A message on the Øbsydian website reveals more about Lauren’s story and the inspiration of the brand. It states: “I have a diagnosis of autism which, for a long time, I found hard to come to terms with.
“I am 18 now, and Øbsydian is the sort of brand I would have wanted to exist a few years ago, when I was being bullied at school and was suffering from severe anxiety and depression.
“It seemed no one liked me so I didn’t like myself either. I see now what I couldn’t see then: that other people’s views don’t define me, that I am worthy of my life and that I was not alone.
“It is the unfortunate truth that so many of us go through periods of suffering, although it is important to remember that there is a light at the end of the tunnel.
“I am content with myself now and I want to help others reach this point. That’s what Øbsydian is all about: accepting yourself, expressing yourself and loving yourself the way you are.”
Inspired by this message, Lauren says people have contacted her through social media to say her story has really helped them.
As well as running her own clothing brand and developing new products, Lauren has just completed her A-levels with Brockenhurst College, after undertaking much of her studying at home.
She said: “I went to school in Kent but my family then moved to Brockenhurst for a new start. I was diagnosed with post-traumatic stress disorder from my time at school so I couldn’t go to college – but Brockenhurst College was just amazing.
“They allowed me to study almost full-time from home and were incredibly supportive of my situation and needs.
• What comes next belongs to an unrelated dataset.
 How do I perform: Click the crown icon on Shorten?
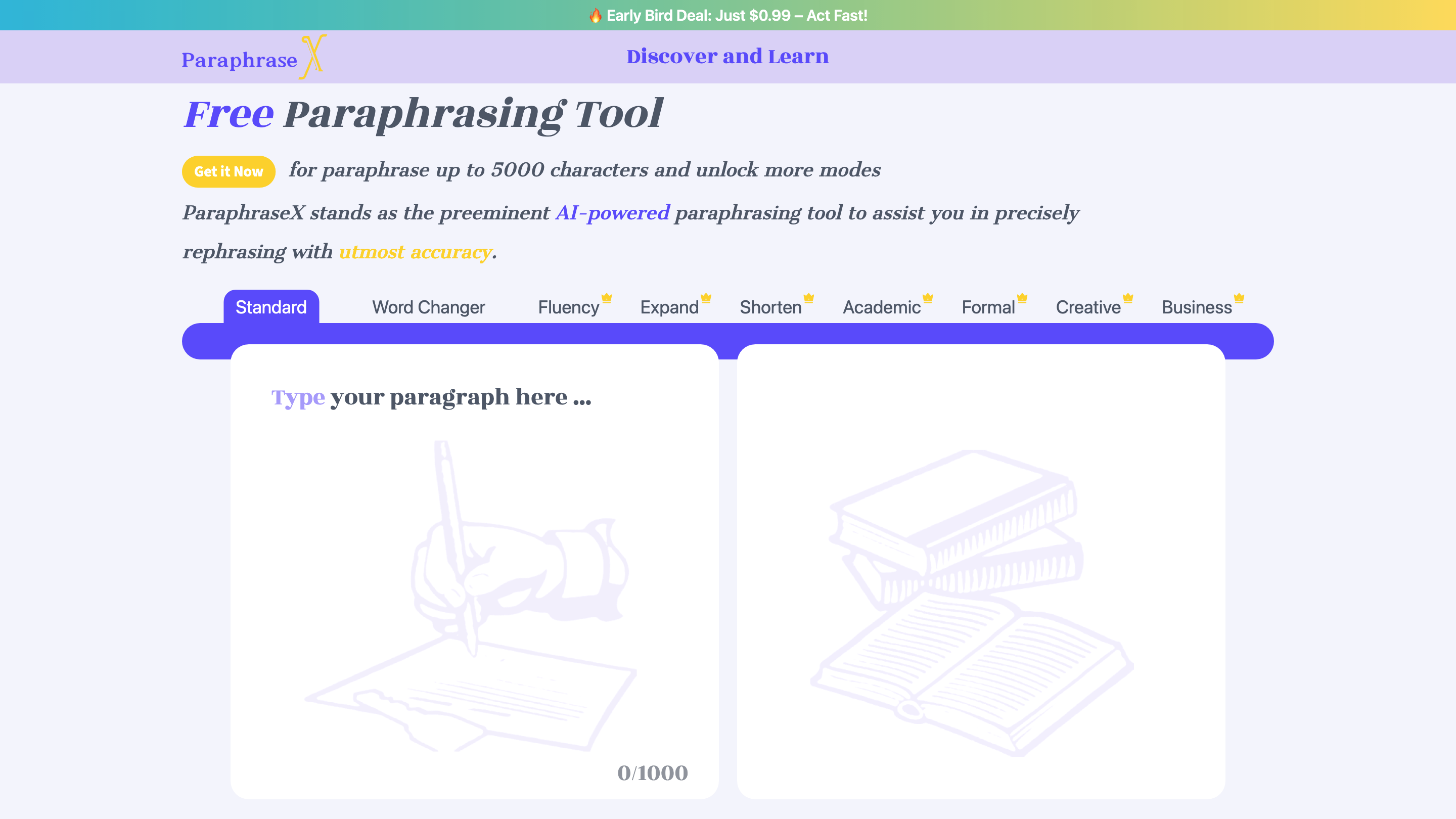tap(808, 298)
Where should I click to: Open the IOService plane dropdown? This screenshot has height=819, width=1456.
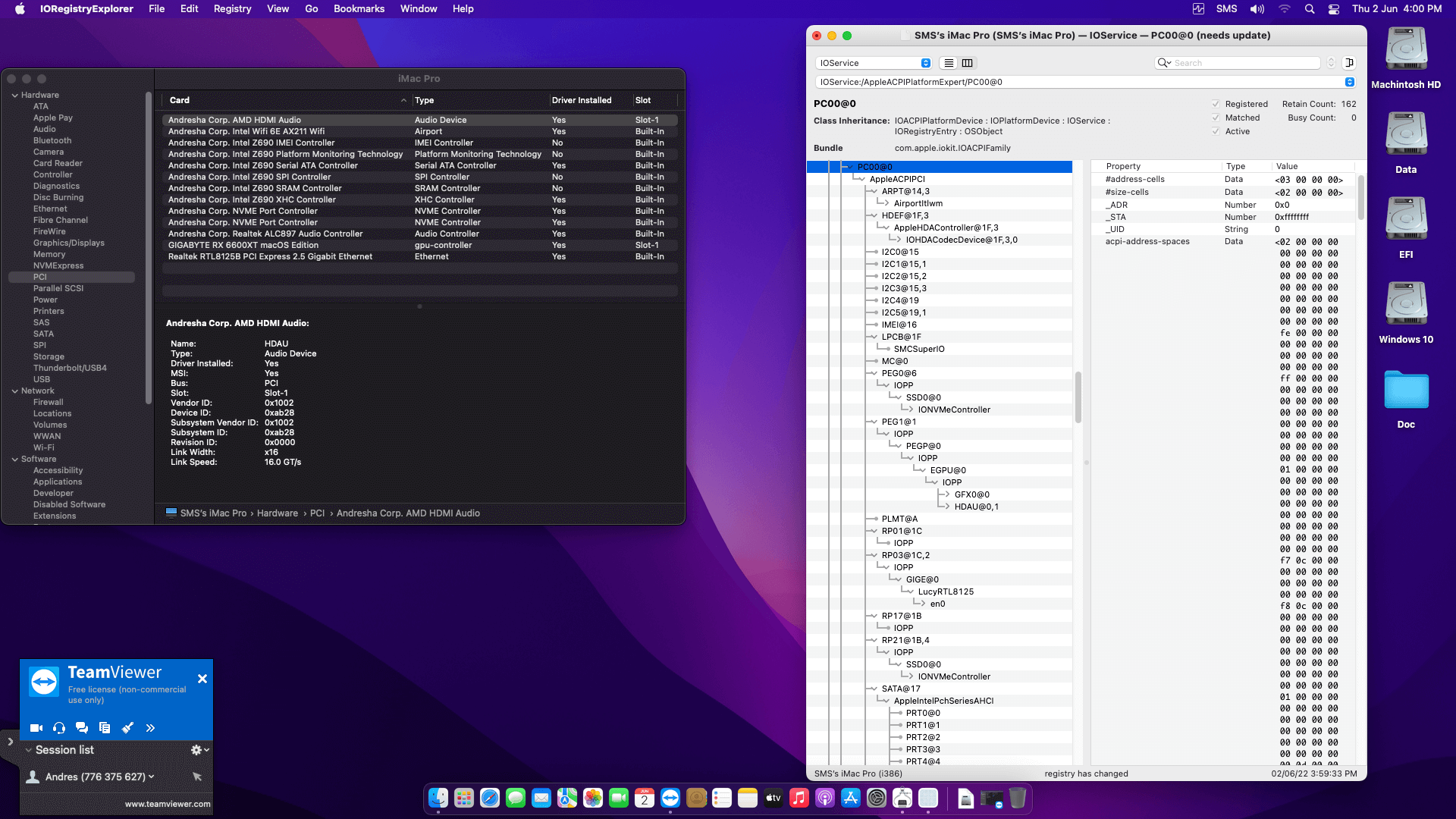[x=874, y=63]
I was always in communication with my tutors and the college, and they set me assignments which I was able to send over to be marked.”
Having achieved A-levels in criminology and psychology, Lauren has enrolled on an Open University course with the intention of studying alongside her work on her clothing brand.
She said: “Because of my autism I will always struggle with social situations but building up the business has really helped me to get some of my confidence back that I lost when I was at school. I still find social situations difficult but I’m definitely getting better at coping all the time.”
Lauren also donates part of the profits from her clothing sales to the mental health charity Young Minds – which supported her during difficult times. She also supports Tourette’s Action and is now working with Autism Hampshire.